Dominique de Villepin note un décalage entre accusation et faits sur Jacques Chirac

Publié le par P.A.

Il y a un décalage entre la réalité des faits et l'accusation portée contre Jacques Chirac, mis en examen pour détournement de fonds publics, estime son dernier Premier ministre, Dominique de Villepin.

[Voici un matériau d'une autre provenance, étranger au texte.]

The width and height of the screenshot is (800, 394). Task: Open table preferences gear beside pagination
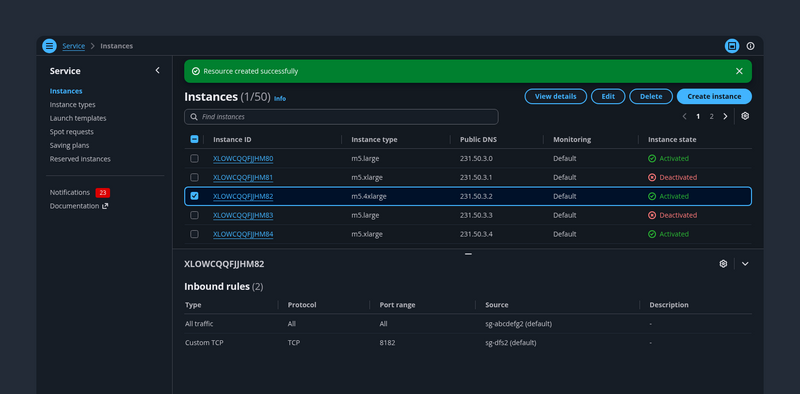click(x=745, y=116)
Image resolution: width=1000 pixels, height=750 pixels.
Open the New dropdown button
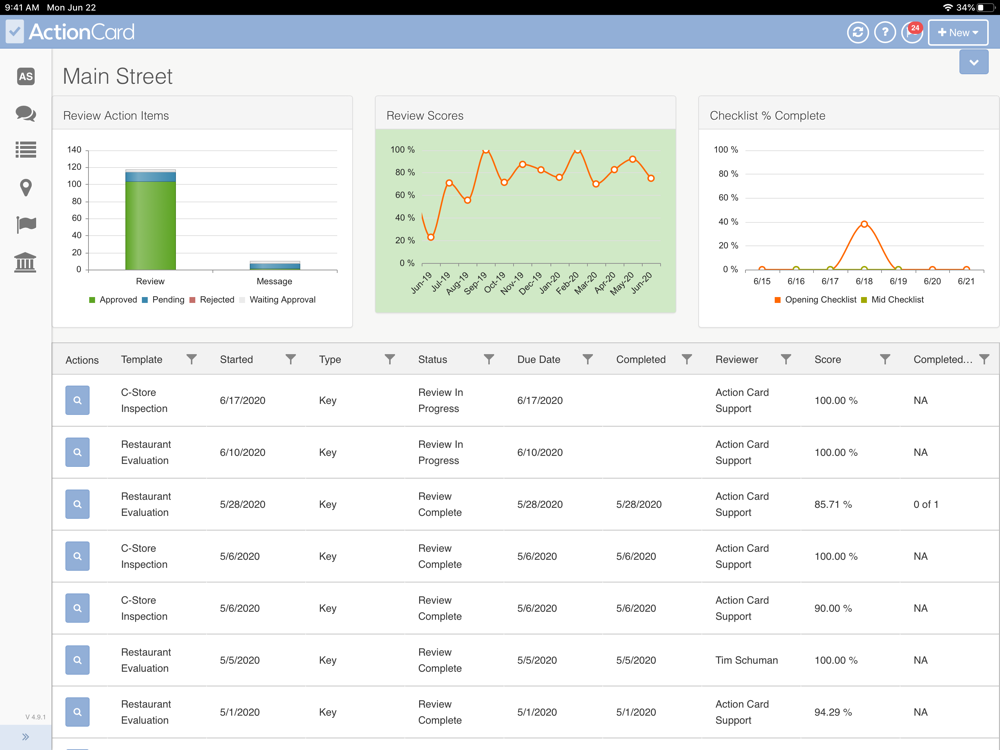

"Il n'y a aucune intention, ni dans cette affaire ni dans beaucoup d'autres, de nuire, de contourner le droit ou, en aucune façon, de commettre une entorse ou une infraction", a déclaré l'ancien locataire de Matignon sur France Inter.

 

"De ce point de vue, il me paraît y avoir un très grand décalage entre le chef d'accusation qui est retenu - détournement de fonds publics - et la réalité, où il n'y a manifestement aucun enrichissement personnel", a poursuivi Dominique de Villepin.

 

"Je crois que la réalité et la pratique des choses montreront (...) qu'il n'y a à aucun moment ni irrégularité, ni volonté de commettre une irrégularité", a-t-il insisté.

 

L'ancien président Jacques Chirac a été mis en examen mercredi pour détournement de fonds publics dans une affaire datant de la période où il était maire de Paris (1977-1995), une première en France.

 

Pour Dominique de Villepin, lui-même mis en examen dans l'affaire Clearstream, les deux "malédictions" en démocratie sont la "suspicion" et la "rumeur."

 

"Face à des situations de ce genre, et c'est l'honneur de Jacques Chirac, (il faut) exprimer de façon courageuse sa volonté de clarifier les choses et de dire ce qui a été fait", a-t-il estimé.

 

Dominique de Villepin s'est dit "sûr" que Jacques Chirac allait entrer dans l'Histoire par la "grande" porte, "ne serait-ce que parce qu'il a défendu l'indépendance de notre pays dans une période extrêmement difficile et qu'il a marqué tout au long de ces années une volonté de rassemblement des Français".

 

Sur France Info, un autre ancien locataire de Matignon, Jean-Pierre Raffarin, s'est dit "profondément attristé" par la mise en examen de l'ancien président.

 

"Je ne suis pas choqué, je suis seulement profondément attristé parce que Jacques Chirac a beaucoup donné à notre pays et notre vie politique, les moeurs, le financement de la vie politique ont beaucoup changé en 20 ans", a-t-il déclaré.

 
"Les pratiques avant Chirac n'avaient rien à voir avec ce qu'elles sont aujourd'hui, et Chirac a contribué, avec plusieurs lois, à assainir notre vie politique", a ajouté Jean-Pierre Raffarin.